-- Start of PROVIDED DATA --
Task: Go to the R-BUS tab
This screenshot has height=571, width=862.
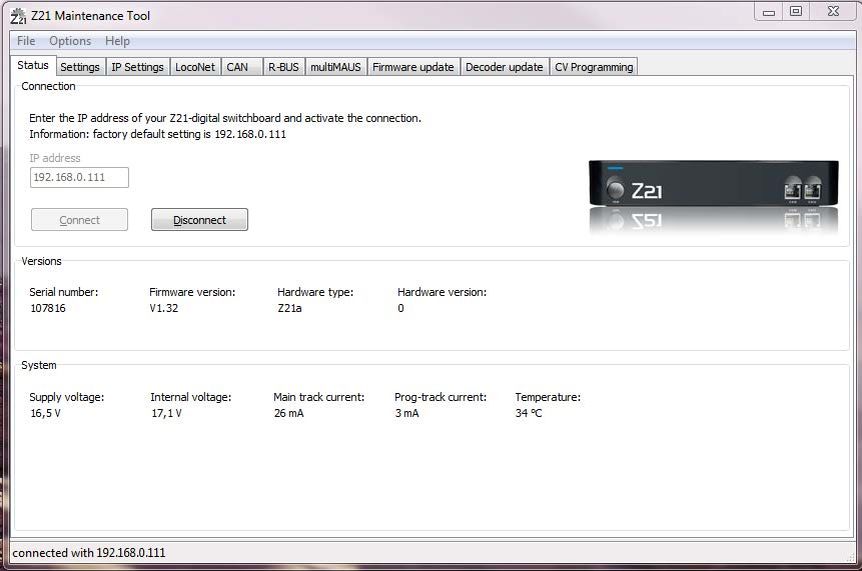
-- End of PROVIDED DATA --
-- Start of PROVIDED DATA --
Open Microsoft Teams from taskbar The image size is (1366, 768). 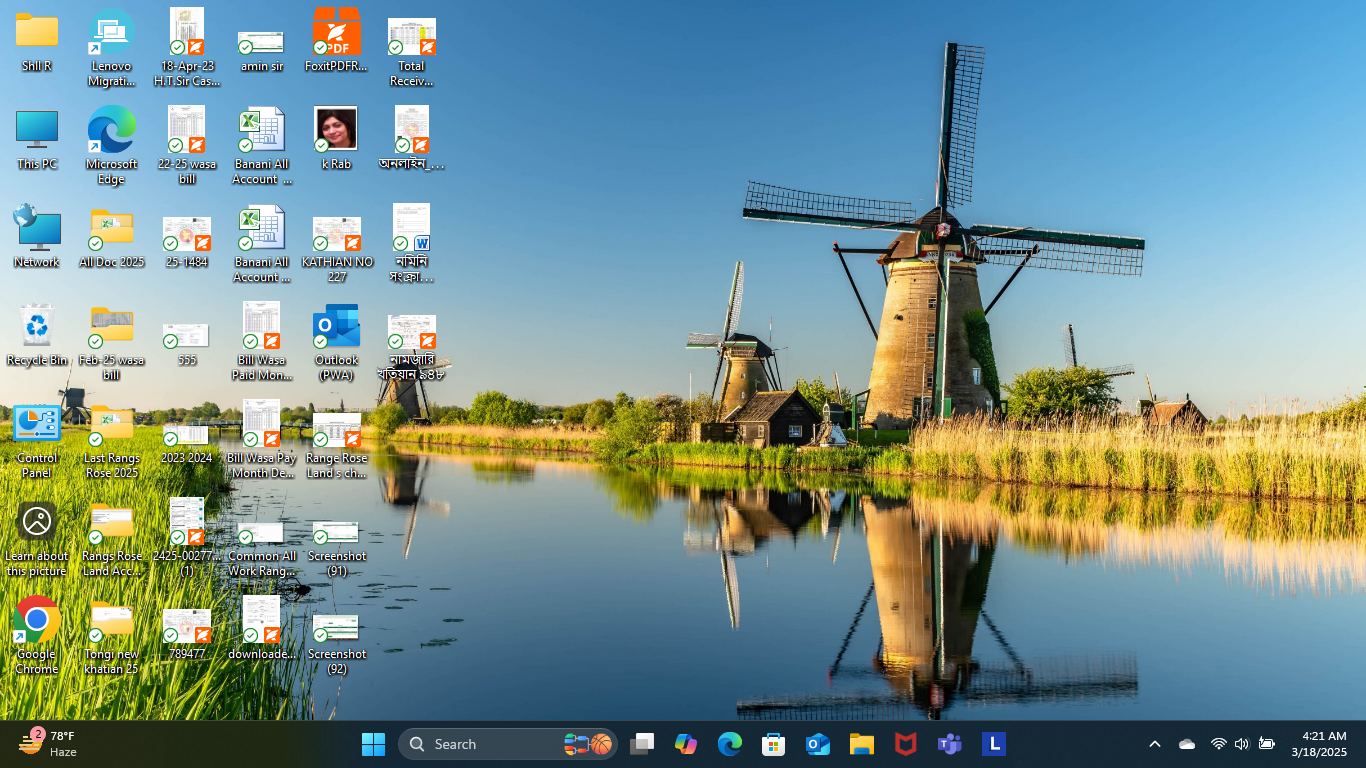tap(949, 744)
-- End of PROVIDED DATA --
-- Start of PROVIDED DATA --
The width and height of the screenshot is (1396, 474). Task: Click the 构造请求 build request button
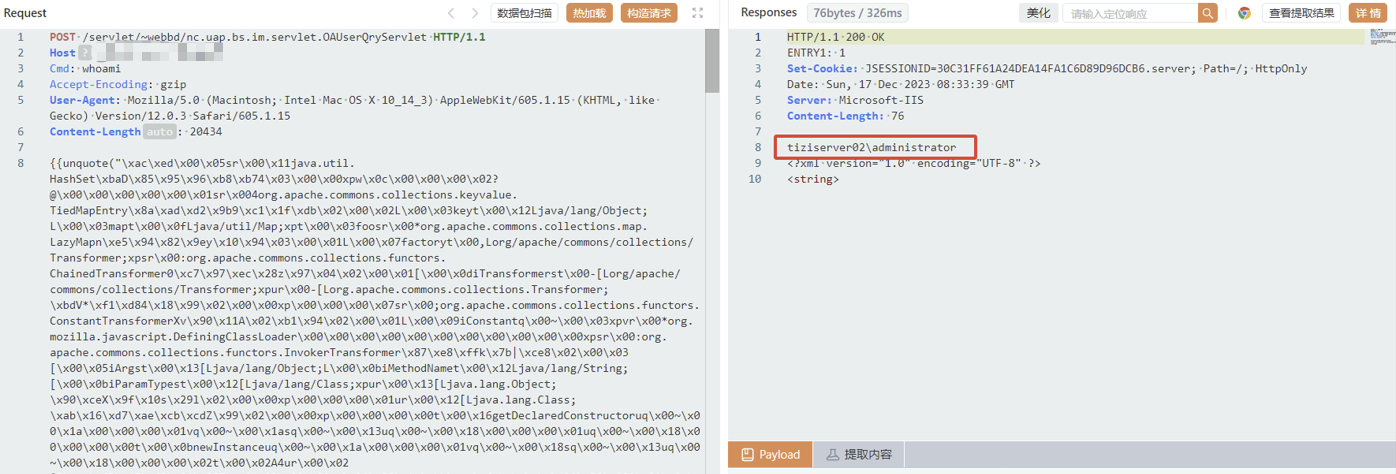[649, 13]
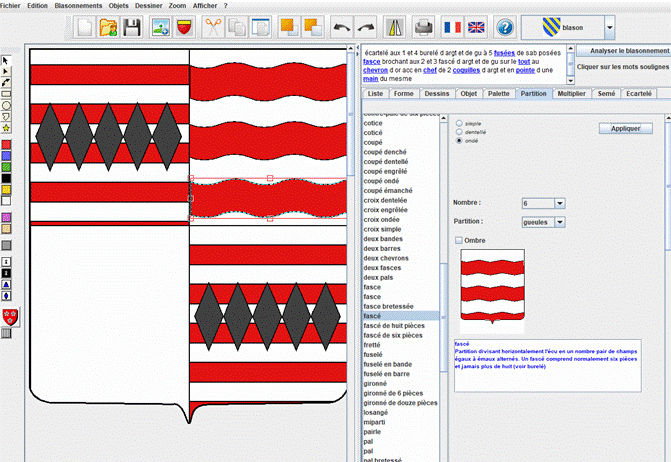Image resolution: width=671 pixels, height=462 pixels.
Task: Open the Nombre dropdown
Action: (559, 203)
-- End of PROVIDED DATA --
- **WORK REQUIRED**
Put the lines from the one containing "The width and" through the one containing "Action: (559, 203)", both included, into a Markdown table with columns No. and Line, skipping blank lines and leaving out the pictures.

- **ANSWER BELOW**
| No. | Line |
|---|---|
| 1 | The width and height of the screenshot is (1396, 474). Task: Click the 构造请求 build request button |
| 2 | [649, 13] |
| 3 | Image resolution: width=671 pixels, height=462 pixels. |
| 4 | Task: Open the Nombre dropdown |
| 5 | Action: (559, 203) |